Background: For many diseases with known causative mutations, screening methods have been developed to detect whether people have a high risk of becoming sick, even before the onset of the actual disease.

Over the last few years, the cost of full genome sequencing has gone down so that, in some cases, it might be cheaper to collect the complete genome sequence of patients with a high risk of carrying variants associated with the disease, rather than using targeted screening procedures.

Cystic fibrosis is a complex disease, where patients often manifest the following symptoms: problems with lung functions, diabetes and infertility. From a genetic point of view, there are several mutations associated with this disease. In particular, the CFTR gene (short for Cystic Fibrosis Transmembrane Conductance Regulator) encodes an ion channel protein acting in epithelial cells, and carries several non-synonymous genetic variants, with alterations leading to premature stop codons, that are known to cause the disease.

Goal: In this assignment, you have access to the human reference genome as well as the genome annotation. In addition, you have full genome sequence data from five individuals from a family at risk of carrying mutations related to the disease.

Your task is to write a Python program that will extract the CFTR gene, translate the gene sequence to its corresponding amino-acid sequence and based on the inferred amino-acid sequence determine whether any of the five given individuals is affected.

Fetch the appropriate files

The main task is divided in several steps. The first step is to fetch the sequence file (in fasta format) and the appropriate annotation file (in GTF format) from the Ensembl database.

The CTFR gene is chromosome 7.

Warmup

What is the length of the chosen DNA sequence?

Tip

Open the DNA file with the with statement and read it line by line.

Ignore the first line and, in a loop, get the length of each line (from which you remove the trailing newline character).

Sum up all the lengths you found.
How many genes are annotated in the GTF file?

Note

You need to understand the structure of a GTF-formatted file.

The GTF format uses several tab-delimited fields, for which we give you a short a description.

Alternatively, you can search online.
What fraction of the chromosome is annotated as genes?

Architect a method

All the following tasks are now related to the CTFR gene.

In the annotation file (from the Ensembl database), that gene has the id ENSG00000001626 on chromosome 7.

How many transcripts can this gene generate?

Answer
11
What is the longest transcript in nucleotides?

Answer

The transcript with id ENST00000003084 has 6132 bp and is the longest among 11 other transcripts

Check its Ensembl data

Notice that the last column in the GTF on the line defining that transcript should contain protein_coding.
Fetch the DNA sequence for that gene

Tip

Similarly to step 1 from the Warmup, open the file with the `with` statement.

Ignore the first line and, in a loop, append each line to a list.

Remember to strip the trailing newline character.

Outside the loop, use the join function to concatenate the lines from the list.

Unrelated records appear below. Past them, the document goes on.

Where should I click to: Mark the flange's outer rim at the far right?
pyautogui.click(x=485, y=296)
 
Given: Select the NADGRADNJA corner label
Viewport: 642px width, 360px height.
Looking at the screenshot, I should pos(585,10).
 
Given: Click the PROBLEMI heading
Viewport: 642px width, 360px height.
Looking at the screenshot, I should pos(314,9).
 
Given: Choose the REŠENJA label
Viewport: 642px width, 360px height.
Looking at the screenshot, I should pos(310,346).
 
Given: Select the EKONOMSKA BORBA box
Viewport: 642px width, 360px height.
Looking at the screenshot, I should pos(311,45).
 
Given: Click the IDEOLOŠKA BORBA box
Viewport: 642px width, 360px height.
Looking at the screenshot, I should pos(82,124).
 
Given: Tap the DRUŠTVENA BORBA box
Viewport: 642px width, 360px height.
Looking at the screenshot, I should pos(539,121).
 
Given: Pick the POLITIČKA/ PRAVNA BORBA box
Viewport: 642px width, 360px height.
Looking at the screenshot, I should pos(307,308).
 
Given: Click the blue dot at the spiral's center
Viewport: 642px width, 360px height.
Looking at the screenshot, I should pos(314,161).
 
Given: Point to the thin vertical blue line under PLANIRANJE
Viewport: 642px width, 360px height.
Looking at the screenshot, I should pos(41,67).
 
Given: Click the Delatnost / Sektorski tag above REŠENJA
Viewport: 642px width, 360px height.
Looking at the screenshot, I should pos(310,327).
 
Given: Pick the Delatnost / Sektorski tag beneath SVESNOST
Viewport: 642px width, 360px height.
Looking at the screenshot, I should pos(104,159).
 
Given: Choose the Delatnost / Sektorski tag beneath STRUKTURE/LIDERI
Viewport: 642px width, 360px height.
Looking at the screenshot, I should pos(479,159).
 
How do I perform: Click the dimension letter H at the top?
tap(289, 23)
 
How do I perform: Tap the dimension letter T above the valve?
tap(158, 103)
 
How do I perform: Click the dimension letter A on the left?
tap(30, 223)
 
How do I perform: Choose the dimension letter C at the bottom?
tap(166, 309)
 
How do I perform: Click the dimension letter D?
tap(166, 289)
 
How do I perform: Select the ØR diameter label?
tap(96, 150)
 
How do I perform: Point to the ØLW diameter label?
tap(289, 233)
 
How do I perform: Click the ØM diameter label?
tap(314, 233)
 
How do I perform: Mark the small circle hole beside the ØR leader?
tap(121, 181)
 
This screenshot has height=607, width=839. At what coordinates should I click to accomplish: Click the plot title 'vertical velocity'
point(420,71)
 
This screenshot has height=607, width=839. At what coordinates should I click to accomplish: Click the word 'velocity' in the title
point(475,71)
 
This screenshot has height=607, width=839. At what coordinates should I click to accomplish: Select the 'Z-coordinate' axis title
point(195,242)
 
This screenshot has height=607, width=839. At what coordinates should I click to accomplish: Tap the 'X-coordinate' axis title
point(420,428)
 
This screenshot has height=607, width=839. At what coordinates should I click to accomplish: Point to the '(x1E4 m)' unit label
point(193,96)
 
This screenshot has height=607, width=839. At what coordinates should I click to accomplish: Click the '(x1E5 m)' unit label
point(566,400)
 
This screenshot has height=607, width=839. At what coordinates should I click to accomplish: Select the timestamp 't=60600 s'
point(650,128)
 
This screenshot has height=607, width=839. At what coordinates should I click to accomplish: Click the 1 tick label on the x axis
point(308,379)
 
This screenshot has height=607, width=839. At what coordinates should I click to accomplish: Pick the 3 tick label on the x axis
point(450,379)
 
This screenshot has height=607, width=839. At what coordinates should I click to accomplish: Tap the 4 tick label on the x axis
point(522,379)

Avoid concatenation inside the loop, as it is slow and wasting memory
Fetch all the exons for that transcript (splicing)

Answer

Your answer can be output to a file and compare to that given result (also available online)
What are the position of the start_codon and stop_codon from that transcript?

Tip

Check that the start_codon is ATG, and that the stop_codon corresponds to a proper stop codon

Make your program throws a warning in case the transcript you are currently translating does not begin with a start-codon and end with a stop-codon
Translate into amino-acids, using an implementation of the translation table from utils.rna package.
Tip
You can output your results in different files and check the difference with the given result or online here or here.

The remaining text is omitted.